According to Brittani's mother, Valrie Foster, the child had gone to get a patty that had been left in the back of the car. Not expecting to be long, the little girl didn't bother to close the door, and only went halfway into the car which was resting on an incline.
The car suddenly began to roll backwards, and little Brittani was carried off, half her body still protruding from the vehicle. At the sight of her daughter in danger, Mrs Foster lunged at the car and tried desperately to grab Brittani.
The car continued to roll backwards until it hit a fence and spun around with such force that young Brittani was flung to the pavement, before her mother could hold her.

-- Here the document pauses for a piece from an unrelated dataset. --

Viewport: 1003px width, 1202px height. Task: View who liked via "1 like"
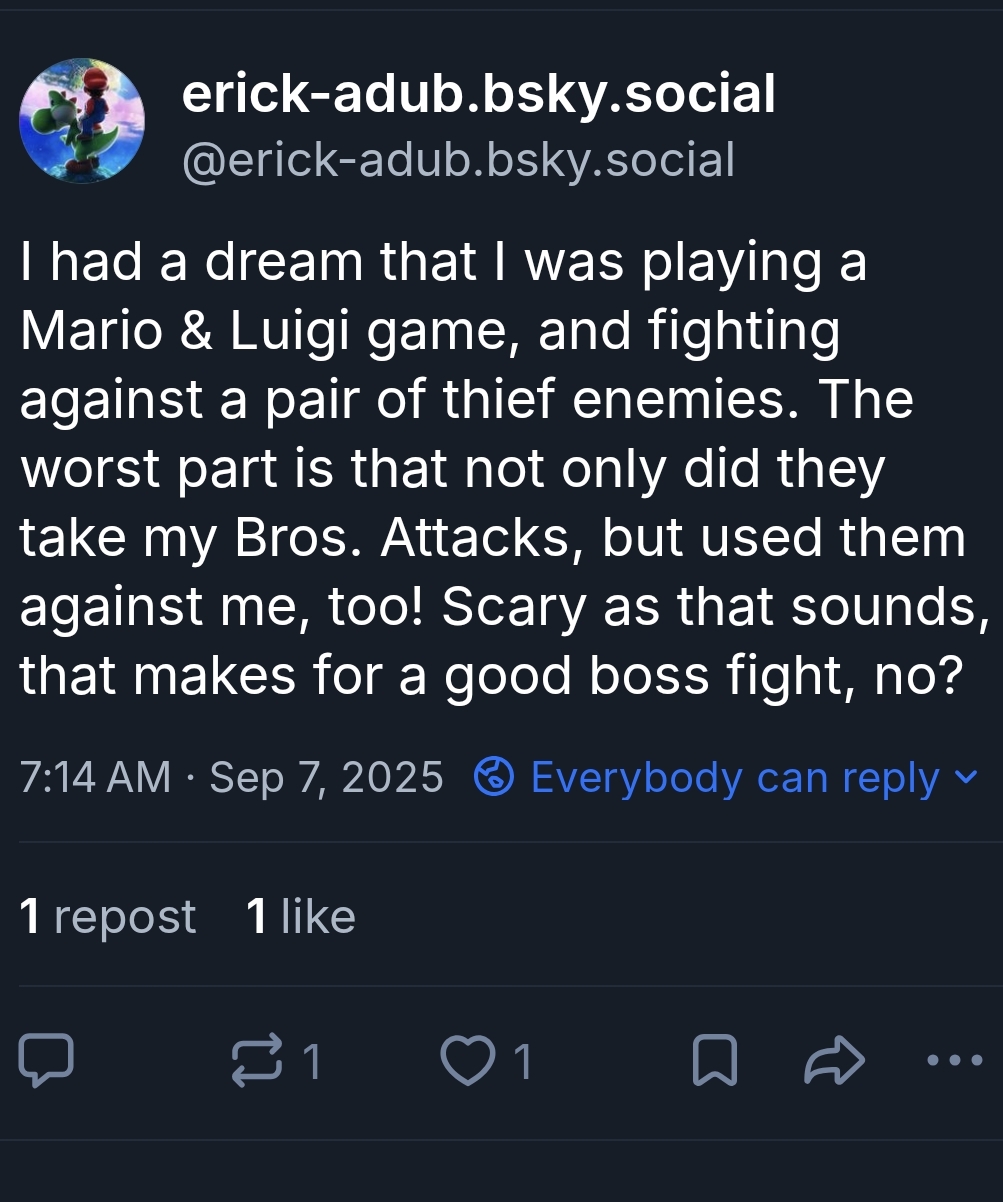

Foster rushed her daughter, who was bleeding through her nose and ears and had suffered a severe injury to the head, to the University Hospital of the West Indies.
The family was given brief hope as the doctors detected her pulse and her blood pressure and managed to resuscitate her. But their hope was short-lived, as despite the doctors' best efforts, little Brittani succumbed to her injuries.
A sister of Brittani said Foster and the rest of the family were distraught but were finding solace in God.
"It's really hard, but right now we're all relying on the strength of God. She was a gift to us and we know that," Toni Foster Anderson told the Observer.
Brittani was remembered as a 'little lady' who excelled in all that she did. The last of six children, she was a good student and an especially good dancer, for which she won an award. She wanted to dance professionally and model part-time when she grew up, a family member recalled.
To help Brittani's schoolmates cope with her sudden passing, a special counselling session was held yesterday at her school, St Andrew Prep.
The family has, in the meantime, set a tentative funeral date for this Saturday.